The farm rose up on a rural area whose origins date back to the eleventh century, when the Benedictine monks living at the Borzone Abbey undertook the patient work of terracing the hills of the valley in order for the land to be cultivated: it is still possible to see, along the paths, the remains of those dry stone walls built up centuries ago.

The villa was built during the eighteenth century – the incision on an entrance door megalith shows the year of the first renovation in 1779. La Casa del Bosco, as the villa has always been called, during the last century was home to Giacomo Devoto: an illustrious intellectual of the Italian history known for being the author of the Italian Dictionary and one of the leading international experts on Indo-European languages.
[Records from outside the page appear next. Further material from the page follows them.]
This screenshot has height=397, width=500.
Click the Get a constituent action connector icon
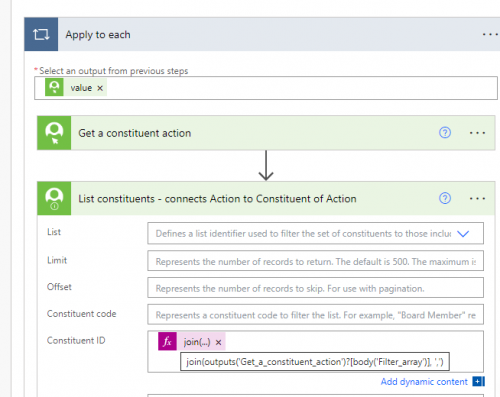pos(54,133)
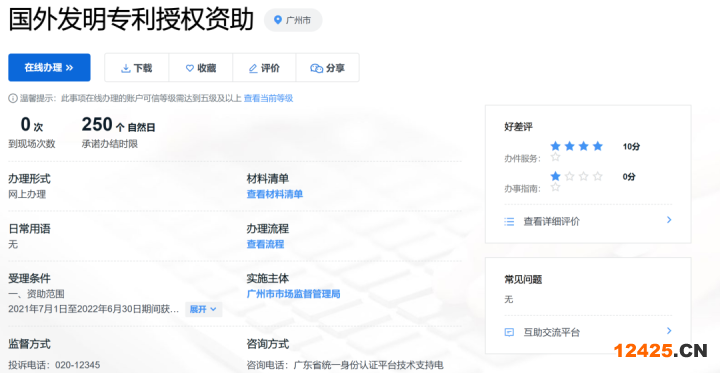
Task: Open the arrow beside 查看详细评价
Action: [669, 220]
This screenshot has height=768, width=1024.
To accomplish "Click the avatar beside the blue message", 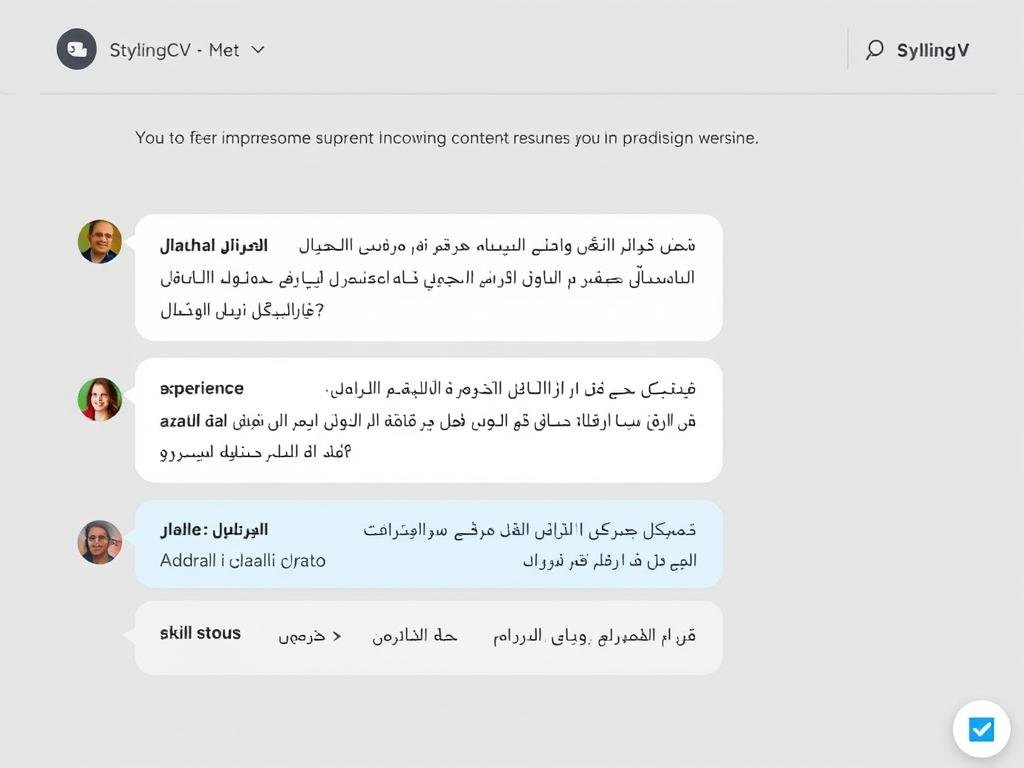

Giacomo Devoto was born in Genoa in 1897 to Luigi Devoto, another illustrious man from Borzonasca. He was a clinician and pathologist, he founded the so-called industrial medicine and was Senator of the Kingdom of Italy. He was far from considering the job of the doctor as something abstract: he worked to give life to one of the largest sanatorium for TB patients (Casa Devoto) that is located right in the Borzonasca’s district, in one of the most pure and unspoiled places of the Sturla valley: the beech woods of Mount Zatta. Both of them wanted to rest in their family grave at the cypresses’ shade of the cemetery of Borzonasca.

Later on the house was bought by my grandparents: the musician Benedetto Ginocchio and his wife, Mari Devoto, that has always been in love with the Villa. Today the house has been completely renovated from my mother Grazia, my father Arnaldo and I, Sandro: together, in 2008, we gave birth to the farmhouse.